Why would using coroutines be slower than sequential for a big file?

Actually, from what I can tell from the source code, creating a new context with default arguments is more or less a no-op in async. I still suspect that the real overhead comes from scheduling, coroutines state machinery and perhaps Job bookkeeping.

With all of your help I think I figured out my issue(s): I mistakenly assumed that I wouldn’t have to deal with a bunch of stuff because coroutines would allocate resources. They don’t (they do exactly what I ask them to do) so stuff gets bogged down.

Detailed version:

No matter what every buffer between steps ends up banging against empty or full.

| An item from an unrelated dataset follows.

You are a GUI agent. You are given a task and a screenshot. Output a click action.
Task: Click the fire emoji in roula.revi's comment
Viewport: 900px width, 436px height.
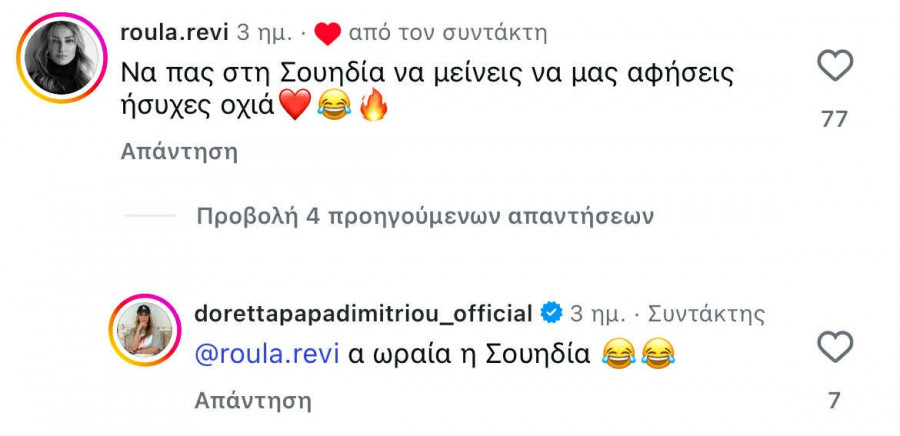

  • In the case where file-reading is too slow (not enough resources, or too much context switching), everything downstream is slowed down. (of course)
  • But if reading the file to strings is too fast, then you blow out the memory usage as the reader runs ahead of any consumers, and GC slows everything down.
  • And the same goes for each subsequent processing step - either a step doesn’t have enough resources and the inbox is filling up, or it has too much and it is sitting around twiddling it’s thumbs and processing each item as it arrives, eliminating any chance of batch efficiency.
  • Or in the case where everything gets evaluated in a lazy manner because of Sequence, everything goes in the same destination, and there isn’t any sort of incremental reduce part of the map-reduce plan.

That plus some potentially dumb data structure choices on my part (is a Set.find on a 50m entry Set as fast as a Map.get? it should be, because both use the same sort of Hash implementation, right?) made it all go very slowly.

VERY Wishful thinking: something like http://www.sosp.org/2001/papers/welsh.pdf but wrapped in Kotlin Actor/Producer simplicity to create a self-balancing workflow.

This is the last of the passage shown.